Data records
_____
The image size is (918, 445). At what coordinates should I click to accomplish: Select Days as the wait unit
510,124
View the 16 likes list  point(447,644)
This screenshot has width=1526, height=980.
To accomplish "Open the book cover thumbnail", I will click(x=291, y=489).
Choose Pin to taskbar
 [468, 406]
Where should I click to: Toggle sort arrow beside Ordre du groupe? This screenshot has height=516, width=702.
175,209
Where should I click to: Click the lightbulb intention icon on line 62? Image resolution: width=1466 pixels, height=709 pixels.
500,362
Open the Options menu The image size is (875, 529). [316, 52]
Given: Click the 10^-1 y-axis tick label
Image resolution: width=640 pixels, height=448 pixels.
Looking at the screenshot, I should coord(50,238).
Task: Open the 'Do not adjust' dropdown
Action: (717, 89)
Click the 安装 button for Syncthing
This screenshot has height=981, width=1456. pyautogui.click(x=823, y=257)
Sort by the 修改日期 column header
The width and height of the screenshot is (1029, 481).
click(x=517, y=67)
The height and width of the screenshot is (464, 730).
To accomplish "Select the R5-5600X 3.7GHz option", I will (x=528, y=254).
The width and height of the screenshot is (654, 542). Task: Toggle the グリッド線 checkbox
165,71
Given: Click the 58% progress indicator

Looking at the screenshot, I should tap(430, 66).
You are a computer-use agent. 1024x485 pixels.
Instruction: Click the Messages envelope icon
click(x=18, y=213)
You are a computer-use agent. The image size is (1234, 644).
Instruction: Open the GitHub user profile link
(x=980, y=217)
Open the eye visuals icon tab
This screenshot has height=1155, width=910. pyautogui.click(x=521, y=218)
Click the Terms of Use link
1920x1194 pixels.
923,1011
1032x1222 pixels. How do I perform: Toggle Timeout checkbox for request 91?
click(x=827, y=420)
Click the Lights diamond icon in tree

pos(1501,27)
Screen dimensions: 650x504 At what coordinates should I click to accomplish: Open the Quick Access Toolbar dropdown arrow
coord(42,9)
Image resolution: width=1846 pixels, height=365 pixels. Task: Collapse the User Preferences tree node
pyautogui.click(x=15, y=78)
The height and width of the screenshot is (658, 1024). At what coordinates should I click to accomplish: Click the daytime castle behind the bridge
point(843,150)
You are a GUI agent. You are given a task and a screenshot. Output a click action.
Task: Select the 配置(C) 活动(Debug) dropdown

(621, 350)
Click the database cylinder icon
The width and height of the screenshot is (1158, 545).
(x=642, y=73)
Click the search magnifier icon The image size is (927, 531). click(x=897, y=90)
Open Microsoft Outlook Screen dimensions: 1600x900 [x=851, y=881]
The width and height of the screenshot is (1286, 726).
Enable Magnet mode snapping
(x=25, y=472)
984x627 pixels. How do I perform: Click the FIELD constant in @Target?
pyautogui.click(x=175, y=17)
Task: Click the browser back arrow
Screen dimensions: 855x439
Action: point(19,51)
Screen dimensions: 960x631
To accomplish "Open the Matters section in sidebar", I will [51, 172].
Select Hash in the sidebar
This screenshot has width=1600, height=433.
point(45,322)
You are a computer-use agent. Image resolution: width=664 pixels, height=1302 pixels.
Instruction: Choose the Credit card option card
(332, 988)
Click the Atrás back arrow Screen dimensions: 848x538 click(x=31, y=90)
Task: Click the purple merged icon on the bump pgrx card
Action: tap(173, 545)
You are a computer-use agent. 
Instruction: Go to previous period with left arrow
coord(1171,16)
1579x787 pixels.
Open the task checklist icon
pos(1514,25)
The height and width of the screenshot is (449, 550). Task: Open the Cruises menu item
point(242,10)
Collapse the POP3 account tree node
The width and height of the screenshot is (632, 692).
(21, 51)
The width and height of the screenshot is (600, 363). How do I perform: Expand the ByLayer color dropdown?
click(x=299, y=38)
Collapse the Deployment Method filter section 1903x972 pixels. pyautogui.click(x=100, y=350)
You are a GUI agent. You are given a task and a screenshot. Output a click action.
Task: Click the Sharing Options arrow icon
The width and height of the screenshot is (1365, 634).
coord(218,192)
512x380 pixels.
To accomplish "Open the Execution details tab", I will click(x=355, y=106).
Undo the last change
_____
Your goal -> What you write must match the records above line for line.

Your response ->
The image size is (918, 445). At what coordinates should I click to accomplish: Select Days as the wait unit
510,124
View the 16 likes list  point(447,644)
This screenshot has width=1526, height=980.
To accomplish "Open the book cover thumbnail", I will click(x=291, y=489).
Choose Pin to taskbar
 [468, 406]
Where should I click to: Toggle sort arrow beside Ordre du groupe? This screenshot has height=516, width=702.
175,209
Where should I click to: Click the lightbulb intention icon on line 62? Image resolution: width=1466 pixels, height=709 pixels.
500,362
Open the Options menu The image size is (875, 529). [316, 52]
Given: Click the 10^-1 y-axis tick label
Image resolution: width=640 pixels, height=448 pixels.
Looking at the screenshot, I should coord(50,238).
Task: Open the 'Do not adjust' dropdown
Action: (717, 89)
Click the 安装 button for Syncthing
This screenshot has height=981, width=1456. pyautogui.click(x=823, y=257)
Sort by the 修改日期 column header
The width and height of the screenshot is (1029, 481).
click(x=517, y=67)
The height and width of the screenshot is (464, 730).
To accomplish "Select the R5-5600X 3.7GHz option", I will (x=528, y=254).
The width and height of the screenshot is (654, 542). Task: Toggle the グリッド線 checkbox
165,71
Given: Click the 58% progress indicator

Looking at the screenshot, I should tap(430, 66).
You are a computer-use agent. 1024x485 pixels.
Instruction: Click the Messages envelope icon
click(x=18, y=213)
You are a computer-use agent. The image size is (1234, 644).
Instruction: Open the GitHub user profile link
(x=980, y=217)
Open the eye visuals icon tab
This screenshot has height=1155, width=910. pyautogui.click(x=521, y=218)
Click the Terms of Use link
1920x1194 pixels.
923,1011
1032x1222 pixels. How do I perform: Toggle Timeout checkbox for request 91?
click(x=827, y=420)
Click the Lights diamond icon in tree

pos(1501,27)
Screen dimensions: 650x504 At what coordinates should I click to accomplish: Open the Quick Access Toolbar dropdown arrow
coord(42,9)
Image resolution: width=1846 pixels, height=365 pixels. Task: Collapse the User Preferences tree node
pyautogui.click(x=15, y=78)
The height and width of the screenshot is (658, 1024). At what coordinates should I click to accomplish: Click the daytime castle behind the bridge
point(843,150)
You are a GUI agent. You are given a task and a screenshot. Output a click action.
Task: Select the 配置(C) 活动(Debug) dropdown

(621, 350)
Click the database cylinder icon
The width and height of the screenshot is (1158, 545).
(x=642, y=73)
Click the search magnifier icon The image size is (927, 531). click(x=897, y=90)
Open Microsoft Outlook Screen dimensions: 1600x900 [x=851, y=881]
The width and height of the screenshot is (1286, 726).
Enable Magnet mode snapping
(x=25, y=472)
984x627 pixels. How do I perform: Click the FIELD constant in @Target?
pyautogui.click(x=175, y=17)
Task: Click the browser back arrow
Screen dimensions: 855x439
Action: point(19,51)
Screen dimensions: 960x631
To accomplish "Open the Matters section in sidebar", I will [51, 172].
Select Hash in the sidebar
This screenshot has width=1600, height=433.
point(45,322)
You are a computer-use agent. Image resolution: width=664 pixels, height=1302 pixels.
Instruction: Choose the Credit card option card
(332, 988)
Click the Atrás back arrow Screen dimensions: 848x538 click(x=31, y=90)
Task: Click the purple merged icon on the bump pgrx card
Action: tap(173, 545)
You are a computer-use agent. 
Instruction: Go to previous period with left arrow
coord(1171,16)
1579x787 pixels.
Open the task checklist icon
pos(1514,25)
The height and width of the screenshot is (449, 550). Task: Open the Cruises menu item
point(242,10)
Collapse the POP3 account tree node
The width and height of the screenshot is (632, 692).
(21, 51)
The width and height of the screenshot is (600, 363). How do I perform: Expand the ByLayer color dropdown?
click(x=299, y=38)
Collapse the Deployment Method filter section 1903x972 pixels. pyautogui.click(x=100, y=350)
You are a GUI agent. You are given a task and a screenshot. Output a click action.
Task: Click the Sharing Options arrow icon
The width and height of the screenshot is (1365, 634).
coord(218,192)
512x380 pixels.
To accomplish "Open the Execution details tab", I will click(x=355, y=106).
Undo the last change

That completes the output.